Sam Stanton-Cook (SS): There’s obviously the financial repercussions, which should come as fines. But the other piece that many are really concerned about is the reputational damage that can come with being caught. That’s something that they want to avoid at all costs. These days fines can reach up to a billion dollars, but it’s the reputational damage that comes with that’s of great concern.
VL: Wow, so the reputation is greater than a billion dollars?
Enda Gildea (EG): Sometimes.
SS: Well, it can be worth that much. Building an image of trust and respect with all of their customers and clients, can be worth more than a billion dollars to these companies. So, it’s really, really important that they mitigate these risks.
EG: Yeah, I couldn’t agree more. It’s also not only the reputation from the public, but potential business partners too. Would you want to work with you think someone who might be doing some dodgy-dealing behind our backs? So, it’s a matter of basic business integrity as well.
VL: Many new regulations have been cropping up in recent years, popular ones that many know by name, such as GFC and Dodd Frank. Were banks just monitoring themselves before that? Did these regulations spark evolution overnight?

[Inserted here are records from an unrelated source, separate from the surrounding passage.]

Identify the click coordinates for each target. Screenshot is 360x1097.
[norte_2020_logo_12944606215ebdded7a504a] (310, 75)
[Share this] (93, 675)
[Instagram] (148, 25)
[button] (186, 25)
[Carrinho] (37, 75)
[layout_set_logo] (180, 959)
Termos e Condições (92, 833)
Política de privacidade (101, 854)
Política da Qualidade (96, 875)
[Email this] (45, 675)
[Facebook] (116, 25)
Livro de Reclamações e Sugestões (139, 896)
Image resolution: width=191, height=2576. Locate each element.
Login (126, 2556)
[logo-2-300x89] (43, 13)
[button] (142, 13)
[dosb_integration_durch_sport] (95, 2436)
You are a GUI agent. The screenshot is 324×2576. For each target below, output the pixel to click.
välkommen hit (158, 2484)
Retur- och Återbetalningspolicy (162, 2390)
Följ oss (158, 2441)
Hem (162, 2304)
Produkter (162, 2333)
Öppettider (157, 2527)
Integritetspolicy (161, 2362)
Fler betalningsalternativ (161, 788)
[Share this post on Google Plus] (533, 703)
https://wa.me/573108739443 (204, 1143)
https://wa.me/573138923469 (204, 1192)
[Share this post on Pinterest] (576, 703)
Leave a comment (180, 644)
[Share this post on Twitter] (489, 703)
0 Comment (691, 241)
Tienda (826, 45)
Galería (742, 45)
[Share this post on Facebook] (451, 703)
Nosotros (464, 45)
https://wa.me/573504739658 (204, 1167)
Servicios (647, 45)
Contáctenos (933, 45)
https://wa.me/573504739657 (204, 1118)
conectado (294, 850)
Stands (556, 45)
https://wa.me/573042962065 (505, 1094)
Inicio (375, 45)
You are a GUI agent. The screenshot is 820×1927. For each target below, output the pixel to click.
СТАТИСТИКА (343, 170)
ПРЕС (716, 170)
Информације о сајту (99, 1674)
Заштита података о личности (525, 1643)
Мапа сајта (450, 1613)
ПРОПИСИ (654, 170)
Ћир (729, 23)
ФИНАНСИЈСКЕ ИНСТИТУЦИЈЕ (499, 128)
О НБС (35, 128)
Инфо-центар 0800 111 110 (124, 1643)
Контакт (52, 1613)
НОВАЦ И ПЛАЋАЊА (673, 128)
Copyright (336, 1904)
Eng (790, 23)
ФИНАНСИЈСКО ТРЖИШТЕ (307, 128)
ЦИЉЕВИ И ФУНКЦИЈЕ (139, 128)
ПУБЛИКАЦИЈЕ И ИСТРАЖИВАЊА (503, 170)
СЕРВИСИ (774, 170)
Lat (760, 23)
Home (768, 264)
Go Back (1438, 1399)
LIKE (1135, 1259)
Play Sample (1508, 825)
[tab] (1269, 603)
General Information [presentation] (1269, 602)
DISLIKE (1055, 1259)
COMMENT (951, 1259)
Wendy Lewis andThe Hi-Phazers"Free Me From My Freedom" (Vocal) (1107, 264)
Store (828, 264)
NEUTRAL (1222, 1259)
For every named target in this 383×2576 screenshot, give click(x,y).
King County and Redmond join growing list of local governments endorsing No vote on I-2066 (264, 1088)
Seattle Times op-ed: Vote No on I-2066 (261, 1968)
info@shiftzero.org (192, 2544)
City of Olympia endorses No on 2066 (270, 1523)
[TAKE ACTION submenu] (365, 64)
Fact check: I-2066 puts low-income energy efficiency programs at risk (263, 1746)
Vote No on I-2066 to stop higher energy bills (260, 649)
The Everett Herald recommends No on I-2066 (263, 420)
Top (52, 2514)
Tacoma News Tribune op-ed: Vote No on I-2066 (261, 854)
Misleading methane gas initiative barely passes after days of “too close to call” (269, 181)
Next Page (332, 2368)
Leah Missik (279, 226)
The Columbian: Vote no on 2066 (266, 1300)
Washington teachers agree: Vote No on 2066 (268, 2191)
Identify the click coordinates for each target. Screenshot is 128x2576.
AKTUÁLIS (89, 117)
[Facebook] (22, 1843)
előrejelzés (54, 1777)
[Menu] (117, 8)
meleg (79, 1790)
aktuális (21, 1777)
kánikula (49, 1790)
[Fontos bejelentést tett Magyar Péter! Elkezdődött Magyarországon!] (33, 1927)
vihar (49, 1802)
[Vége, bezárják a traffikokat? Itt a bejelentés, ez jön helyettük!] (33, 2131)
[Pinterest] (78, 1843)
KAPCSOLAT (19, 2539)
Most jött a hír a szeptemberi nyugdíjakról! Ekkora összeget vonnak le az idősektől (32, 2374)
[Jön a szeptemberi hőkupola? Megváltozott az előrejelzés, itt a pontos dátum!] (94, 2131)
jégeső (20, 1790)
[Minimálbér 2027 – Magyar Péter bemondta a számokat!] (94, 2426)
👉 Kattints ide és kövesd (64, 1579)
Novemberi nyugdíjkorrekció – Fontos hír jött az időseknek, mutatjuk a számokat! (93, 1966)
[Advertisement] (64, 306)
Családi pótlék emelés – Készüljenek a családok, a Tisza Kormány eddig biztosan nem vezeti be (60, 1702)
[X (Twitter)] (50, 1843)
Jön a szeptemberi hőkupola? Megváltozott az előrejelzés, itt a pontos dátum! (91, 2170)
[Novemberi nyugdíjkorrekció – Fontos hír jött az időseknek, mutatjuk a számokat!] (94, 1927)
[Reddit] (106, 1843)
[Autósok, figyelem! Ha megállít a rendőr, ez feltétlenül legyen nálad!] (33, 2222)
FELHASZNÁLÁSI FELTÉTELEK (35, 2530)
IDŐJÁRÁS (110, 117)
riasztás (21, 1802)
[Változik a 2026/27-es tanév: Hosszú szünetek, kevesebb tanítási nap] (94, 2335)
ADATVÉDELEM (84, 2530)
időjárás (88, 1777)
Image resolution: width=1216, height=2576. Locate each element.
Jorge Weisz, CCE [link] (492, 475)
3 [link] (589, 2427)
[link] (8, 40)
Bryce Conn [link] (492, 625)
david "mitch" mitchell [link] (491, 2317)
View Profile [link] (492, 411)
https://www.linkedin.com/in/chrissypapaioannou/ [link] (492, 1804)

EG: Prior to the last 15 years, most regulations were a box-ticking exercise. The systems were fragmented or manual. The data captured would just be simple activities, rather than everything that happened around each event.
The financial crisis led us to look deeper and think about everything surrounding these single activities. Adding in liquidity ratio, leverage checks, making sure you’re not front running any clients, all these regulations added up. And that meant that all the participants had to store a lot more data, as much as seven years worth. As a result, organizations need an automated system, moving away from legacy databases, and moving forward to a really accessible system.
SS: I completely agree. In the equities market, there’s always been some rules. In terms of the FICC markets, there was also some oversight, mostly manual investigations, where they would go back through and pull some data out of one of their trading platforms and then pull some data out of the audio recordings or emails and stitch it all together. Because of those fragmented systems that Enda spoke about, this process was traditionally was quite difficult.
Since these large organizations have so many systems pulling all of that information together to do this ad hoc analysis, that if the regulator came banging on the door, which they weren’t doing as much pre GFC, saying, “We need x, y, and z,” it was quite difficult to present it to them.
Post GFC, all of the regulations have gotten more specific about the data types that you need and how to store it such that you can report to the regulators.
VL: So, the problem you just presented – at least to the lay person – sounds almost untenable, right? I’m thinking about the volumes that must be going on at some of these large banks, all the different interactions, and most of them innocuous. Plus, I imagine that anybody that is savvy enough to commit some sort of fraud is probably not going to do it in a way that announces their committing fraud, burying it underneath all that traffic and making it seem like business as usual. So, what are the challenges that banks are facing to find this type of fraud and surface it? What are the key things they have to be able to do?